- Provided material -
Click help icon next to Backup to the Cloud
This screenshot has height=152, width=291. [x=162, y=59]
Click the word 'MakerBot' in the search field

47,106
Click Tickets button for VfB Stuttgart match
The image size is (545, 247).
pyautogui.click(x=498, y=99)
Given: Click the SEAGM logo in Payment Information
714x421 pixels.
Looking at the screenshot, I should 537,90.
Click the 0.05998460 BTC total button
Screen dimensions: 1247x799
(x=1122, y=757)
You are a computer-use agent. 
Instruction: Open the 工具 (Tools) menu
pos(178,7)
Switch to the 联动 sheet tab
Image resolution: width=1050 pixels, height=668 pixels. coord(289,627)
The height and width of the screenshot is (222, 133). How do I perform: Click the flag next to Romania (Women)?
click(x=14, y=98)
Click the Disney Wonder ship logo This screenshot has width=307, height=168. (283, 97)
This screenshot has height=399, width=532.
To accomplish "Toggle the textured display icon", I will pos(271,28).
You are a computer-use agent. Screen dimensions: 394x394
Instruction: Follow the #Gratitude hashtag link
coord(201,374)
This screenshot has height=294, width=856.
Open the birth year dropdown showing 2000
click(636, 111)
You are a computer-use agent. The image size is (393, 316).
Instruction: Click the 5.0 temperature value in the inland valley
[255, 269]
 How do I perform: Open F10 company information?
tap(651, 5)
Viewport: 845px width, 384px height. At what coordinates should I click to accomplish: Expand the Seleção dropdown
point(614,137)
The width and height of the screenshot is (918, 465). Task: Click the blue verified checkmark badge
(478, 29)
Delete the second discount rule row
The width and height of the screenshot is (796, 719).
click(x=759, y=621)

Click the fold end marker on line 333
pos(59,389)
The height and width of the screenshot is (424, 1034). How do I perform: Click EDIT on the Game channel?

- Problem to work on -
Repeat every line of the data precisely.

- Written solution -
Click help icon next to Backup to the Cloud
This screenshot has height=152, width=291. [x=162, y=59]
Click the word 'MakerBot' in the search field

47,106
Click Tickets button for VfB Stuttgart match
The image size is (545, 247).
pyautogui.click(x=498, y=99)
Given: Click the SEAGM logo in Payment Information
714x421 pixels.
Looking at the screenshot, I should 537,90.
Click the 0.05998460 BTC total button
Screen dimensions: 1247x799
(x=1122, y=757)
You are a computer-use agent. 
Instruction: Open the 工具 (Tools) menu
pos(178,7)
Switch to the 联动 sheet tab
Image resolution: width=1050 pixels, height=668 pixels. coord(289,627)
The height and width of the screenshot is (222, 133). How do I perform: Click the flag next to Romania (Women)?
click(x=14, y=98)
Click the Disney Wonder ship logo This screenshot has width=307, height=168. (283, 97)
This screenshot has height=399, width=532.
To accomplish "Toggle the textured display icon", I will pos(271,28).
You are a computer-use agent. Screen dimensions: 394x394
Instruction: Follow the #Gratitude hashtag link
coord(201,374)
This screenshot has height=294, width=856.
Open the birth year dropdown showing 2000
click(636, 111)
You are a computer-use agent. The image size is (393, 316).
Instruction: Click the 5.0 temperature value in the inland valley
[255, 269]
 How do I perform: Open F10 company information?
tap(651, 5)
Viewport: 845px width, 384px height. At what coordinates should I click to accomplish: Expand the Seleção dropdown
point(614,137)
The width and height of the screenshot is (918, 465). Task: Click the blue verified checkmark badge
(478, 29)
Delete the second discount rule row
The width and height of the screenshot is (796, 719).
click(x=759, y=621)

Click the fold end marker on line 333
pos(59,389)
The height and width of the screenshot is (424, 1034). How do I perform: Click EDIT on the Game channel?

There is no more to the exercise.